Jason Kahn & Tim Olive - Two Sunrise

JASON KAHN & TIM OLIVE - Two Sunrise (845 audio, 2014)
(Jason Kahn est à Nantes ces jours-ci et j'ai eu l'occasion de voir pour la première une performance vocale de ce musicien. Une sorte de long pleur de trente minutes, une complainte "primitive" (comme il dit) et viscérale, comme une longue lamentation d'un homme qui découvre les possibilités du chant. Une performance entre le chant, la prière, le pleur, et le bruit qui ne ressemble à aucune forme de chant que j'ai pu entendre jusqu'alors. Il jouera également un solo de batterie acoustique durant le week-end, et une partition graphique pour percussions sera également jouée par un ensemble nantais à apo33. Tout ça pour dire que Jason Kahn est vraiment un artiste à multiple facettes, qui a su au fil des années bien séparer les différentes disciplines qu'il pratique tout en les intégrant les unes aux autres. Un artiste qui départage très bien les instruments, l'électronique, la voix, la composition, l'improvisation, qui les utilise chacun d'une manière particulière et les articule en autant d'approches esthétiques et pratiques possibles.)

Two Sunrise documente la première collaboration entre Tim Olive (musicien canadien installé aujourd'hui au Japon) et Jason Kahn (artiste américain installé en Suisse), lors d'une tournée japonaise, qui nous montre donc surtout la facette de Jason Kahn en tant qu'improvisateur à l'électronique. Un duo purement électronique, harsh et abrasif mais espacé et aéré tout de même. Tim Olive se sert ici d'une sorte de guitare préparée à une corde en utilisant surtout les pick-ups tandis que Jason Kahn est crédité à l'électronique (table de mixage, pédales et synthé analogique je pense).

La musique proposée par ce duo fait partie de ces nouvelles formes d'improvisation électroacoustique dont on ne sait pas vraiment s'il faut les qualifier de purement abstraites ou de vraiment concrètes. D'un côté, c'est du bruit pur, des parasites électriques et électroniques, des vibrations matérielles transformées en électricité puis en son, des larsens, etc. Mais d'un autre côté, c'est de l'électronique très organique au sens où les musiciens agissent avec leur corps plus qu'avec des potards pour produire le son. La musique de ce duo laisse ressentir l'action corporelle des musiciens comme s'ils utilisaient un instrument. Car les deux musiciens semblent utiliser de nombreuses sources concrètes et matérielles (pas seulement électroniques je veux dire). Des objets métalliques, des sortes de percussions, ce qui reste de la guitare, tout ce qui peut tomber sous la main est transformé en électricité et forme une source sonore potentielle et réelle. La matière sonore composée par le duo est vraiment puissante car très organique, elle forme un superbe mélange d'abstraction pure et d'action concrète sur le matériau.

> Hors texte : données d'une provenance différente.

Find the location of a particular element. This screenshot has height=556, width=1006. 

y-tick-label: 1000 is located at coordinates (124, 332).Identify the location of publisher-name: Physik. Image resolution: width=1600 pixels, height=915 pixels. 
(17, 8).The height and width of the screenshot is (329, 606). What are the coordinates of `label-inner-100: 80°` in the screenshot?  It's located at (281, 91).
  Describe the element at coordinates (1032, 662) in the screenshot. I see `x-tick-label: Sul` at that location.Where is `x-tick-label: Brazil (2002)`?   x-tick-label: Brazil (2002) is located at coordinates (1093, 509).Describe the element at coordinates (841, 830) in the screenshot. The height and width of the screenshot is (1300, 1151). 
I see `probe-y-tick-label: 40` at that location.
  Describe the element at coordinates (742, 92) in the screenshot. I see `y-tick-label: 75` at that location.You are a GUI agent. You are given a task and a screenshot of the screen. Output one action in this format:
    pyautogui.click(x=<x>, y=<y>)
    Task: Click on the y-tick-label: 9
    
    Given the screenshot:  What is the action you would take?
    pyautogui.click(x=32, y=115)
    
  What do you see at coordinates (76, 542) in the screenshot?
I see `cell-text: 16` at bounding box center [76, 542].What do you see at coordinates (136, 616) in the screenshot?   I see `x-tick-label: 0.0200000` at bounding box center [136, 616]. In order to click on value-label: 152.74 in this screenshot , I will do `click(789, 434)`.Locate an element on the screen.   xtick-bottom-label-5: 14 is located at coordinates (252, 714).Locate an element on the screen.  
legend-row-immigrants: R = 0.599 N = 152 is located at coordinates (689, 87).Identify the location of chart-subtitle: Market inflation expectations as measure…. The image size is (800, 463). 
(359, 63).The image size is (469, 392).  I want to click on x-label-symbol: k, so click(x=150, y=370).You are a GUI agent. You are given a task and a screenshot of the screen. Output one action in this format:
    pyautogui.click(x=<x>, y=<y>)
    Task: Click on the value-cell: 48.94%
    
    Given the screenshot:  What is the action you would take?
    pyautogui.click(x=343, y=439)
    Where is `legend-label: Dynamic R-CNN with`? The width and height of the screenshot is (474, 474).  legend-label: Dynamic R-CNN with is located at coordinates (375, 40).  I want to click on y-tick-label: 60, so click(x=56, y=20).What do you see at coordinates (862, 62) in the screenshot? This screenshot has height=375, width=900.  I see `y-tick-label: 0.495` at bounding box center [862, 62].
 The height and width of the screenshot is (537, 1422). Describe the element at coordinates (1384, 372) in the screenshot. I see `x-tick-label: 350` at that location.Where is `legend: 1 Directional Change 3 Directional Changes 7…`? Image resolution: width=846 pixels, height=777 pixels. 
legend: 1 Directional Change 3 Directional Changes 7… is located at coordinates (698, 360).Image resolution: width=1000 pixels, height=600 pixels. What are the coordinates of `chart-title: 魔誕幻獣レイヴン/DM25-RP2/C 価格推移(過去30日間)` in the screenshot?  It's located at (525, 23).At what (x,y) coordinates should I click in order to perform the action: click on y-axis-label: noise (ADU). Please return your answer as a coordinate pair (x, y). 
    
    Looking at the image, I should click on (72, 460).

Quant à la forme, il ne s'agit ni plus ni moins que d'une sorte d'improvisation libre électroacoustique. De nombreuses ruptures avec des blocs ultra denses qui succèdent à des sortes de plages plus contemplatives. Le duo est dans le son avant tout, il plonge dans la matière sonore de manière apparemment très spontanée et instantanée et réfléchit dans l'action à la forme que prend la matière sonore. En tout cas, j'aime beaucoup le subtil mélange d'actions physiques et d'abstraction parasitaire, l'équilibre entre l'utilisation organique d'objets concrets et l'utilisation plus froide mais tout aussi réfléchie de parasites électroniques plus statiques. Une rencontre intense, originale, dure, abrasive et recherchée.